P.A.M.とメレルが手がける2ピース フットウェア コラボの意味
P.A.M.(ピーエーエム)とメレルの協業が動き出した。このふたつのブランドが一堂に会すること自体、スニーカー市場を眺める者にとっては興味深い組み合わせだ。P.A.M.はロンドンを拠点とするストリートウェアレーベルで、グラフィックデザインとベーシックウェアの融合を追求してきた。一方メレルはコロラド州発祥のアウトドアフットウェアブランドで、トレイルランニングシューズやハイキングブーツの領域で確立した地位を持つ。

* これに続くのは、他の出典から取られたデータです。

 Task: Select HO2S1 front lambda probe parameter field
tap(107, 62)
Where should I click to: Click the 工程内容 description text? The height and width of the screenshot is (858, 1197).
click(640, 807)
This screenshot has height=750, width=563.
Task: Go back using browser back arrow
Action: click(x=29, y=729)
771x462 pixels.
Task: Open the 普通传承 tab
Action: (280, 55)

この両者がフットウェアで手を組むことは、ファッションとアクティビティの視点が交わる瞬間を示唆する。2ピースという構成は、異なるコンセプトのシューズを組み合わせたセットか、あるいはひとつのシューズに二面性を持たせた設計を意味する可能性が高い。P.A.M.が持つグラフィカルなアプローチとメレルの機能性志向がいかに融合するのか、その着地点が問われる局面だ。
ストリートウェアとアウトドアの交点
P.A.M.は設立以来、ロンドンのストリートカルチャーを吸収しながら、テキスタイルプリント技術に磨きをかけてきた。同ブランドはTシャツやジャケットの表面にビジュアルメッセージを施すことで知られており、ファッション愛好家の間では色使いと構図の独創性が評価されている。これまで同ブランドのコラボレーションは、アパレル主導で進められるケースが大半だった。フットウェア領域での発言は相対的に少なく、その分新鮮さが増す。
メレルは1990年代の設立以来、アメリカ西部のトレイル文化に根差した機能的シューズを提供してきた。オールテレイン性能を掲げたモデルから、タウンユースに寄せたハイブリッド系まで、ラインアップの幅は広い。スニーカー市場においてメレルは特に男性世代を中心に支持を受けており、耐久性と歩行性能を求めるユーザーが多い。この土台があればこそ、新たなデザイン提案も実装の説得力を伴える。
日本市場での見通し
国内ではP.A.M.とメレルの双方が専門店やセレクトショップを通じて取り扱われており、一定のコレクター層が存在する。P.A.M.のアイテムは海外定価から20~30パーセント高く設定されるのが常だが、メレルは比較的安定した価格帯を保つ傾向にある。このコラボレーション作は初回限定性が働くため、日本での二次流通相場は定価の1.3~1.8倍で推移することが見込まれる。
特にストリートスニーカーの投資視点で見た場合、P.A.M.のブランド認知度は海外先行で高く、日本国内では大型セレクトショップの限定入荷が主流だ。メレルのコラボ品は取扱数が限定されやすく、入手難易度は中程度から高めに位置する。2ピースセット構成であれば、完全な状態での保有価値が上がる傾向もある。国内の正規販売価格が公開されれば、海外相場との乖離幅で一次流通の買い向きが判断される局面になるだろう。